There He Goes Again…

There has been a lot of good analysis of the president’s latest pursuit of alleged manipulation in the oil trading markets. The Council on Foreign Relations’ Blake Clayton makes a number of good points here, and energy blogger Robert Rapier notes the two-way risk inherent in commodities trading, here.

What’s clear is that the president’s concern isn’t new (see 2008, 2009 and 2011), and that White House officials had trouble connecting today’s announcement with anything substantive, as can be seen in a succession of tweets by Yahoo!

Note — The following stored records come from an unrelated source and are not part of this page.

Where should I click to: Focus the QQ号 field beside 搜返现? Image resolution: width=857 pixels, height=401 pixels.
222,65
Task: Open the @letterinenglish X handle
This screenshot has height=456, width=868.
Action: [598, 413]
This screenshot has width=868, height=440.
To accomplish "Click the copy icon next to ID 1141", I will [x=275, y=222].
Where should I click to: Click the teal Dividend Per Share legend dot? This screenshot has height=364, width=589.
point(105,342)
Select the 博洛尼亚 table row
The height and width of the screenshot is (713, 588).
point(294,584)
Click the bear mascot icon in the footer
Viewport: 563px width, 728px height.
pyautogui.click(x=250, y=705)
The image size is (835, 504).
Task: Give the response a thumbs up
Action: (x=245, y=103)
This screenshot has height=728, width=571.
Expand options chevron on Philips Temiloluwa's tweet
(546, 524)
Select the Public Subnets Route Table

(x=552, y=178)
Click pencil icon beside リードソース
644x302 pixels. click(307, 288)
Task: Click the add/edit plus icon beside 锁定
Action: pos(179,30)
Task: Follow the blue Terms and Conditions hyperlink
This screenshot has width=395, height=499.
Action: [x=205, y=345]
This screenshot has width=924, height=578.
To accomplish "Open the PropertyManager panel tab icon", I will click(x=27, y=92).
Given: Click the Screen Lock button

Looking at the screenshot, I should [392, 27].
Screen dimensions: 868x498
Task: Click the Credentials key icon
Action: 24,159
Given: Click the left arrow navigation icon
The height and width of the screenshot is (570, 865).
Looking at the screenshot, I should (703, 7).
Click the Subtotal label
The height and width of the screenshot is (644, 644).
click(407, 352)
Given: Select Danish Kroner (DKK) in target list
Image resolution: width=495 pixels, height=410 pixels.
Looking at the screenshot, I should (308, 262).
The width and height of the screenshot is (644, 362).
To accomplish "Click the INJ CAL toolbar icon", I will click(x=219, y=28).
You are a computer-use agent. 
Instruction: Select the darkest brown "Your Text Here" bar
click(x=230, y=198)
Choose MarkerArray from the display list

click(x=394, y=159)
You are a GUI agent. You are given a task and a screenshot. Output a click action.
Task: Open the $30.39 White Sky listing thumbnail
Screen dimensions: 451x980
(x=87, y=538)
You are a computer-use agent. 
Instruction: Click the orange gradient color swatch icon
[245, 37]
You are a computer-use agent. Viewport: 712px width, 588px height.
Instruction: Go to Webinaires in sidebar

News’ White House correspondent, Olivier Knox:

“White House punts on whether today's Pres Obama announcement re: oil speculation would have any impact on gas prices. (cont’d)”

“(cont'd) "We would leave that to outside analysts to disentangle,” senior administration officials tells reporters on conference call.”

“White House also refused to describe impact/extent of enforcement of laws re: oil speculation over past year."

“In short: White House won't describe extent of the problem of oil speculation, won't predict impact of today's announcement.”

But we digress. What caught our ear was the president plowing some familiar rhetorical turf, with a couple of demonstrably misleading riffs. Presidential Riff 1:

“The problem is we use more than 20 percent of the world’s oil and we only have 2 percent of the world’s proven oil reserves.”

This is a favorite of the president’s but it’s simply misleading, using a technical classification of one kind of oil reserve to camouflage the fact that the United States is sitting on approximately 200 billion barrels of oil, which the president never mentions, discussed here and here. This line earned “two Pinocchios” from the Washington Post Fact Checker back in March and probably deserves three Pinocchios now, because the White House keeps using it.

Presidential Riff 2:

“Even if we drilled every square inch of this country right now, we’d still have to rely disproportionately on other countries for their oil.”

False. According to the Wood Mackenzie energy consulting firm, if the United States pursued a pro-development strategy that included more domestic drilling – offshore, in remote Alaska and other places – as well as a stronger partnership with Canada (including the Keystone XL pipeline), we could see 100 percent of our liquid fuel needs supplied here and from Canada by 2024.

The real problem here is an administration that continues talking as if the United States is energy poor when in fact we’re energy rich. The president talks about an all-of-the-above approach to energy but has done little to support and enhance oil and natural gas, which supply more than 60 percent of our energy now and will continue to supply about 55 percent of it in 2035.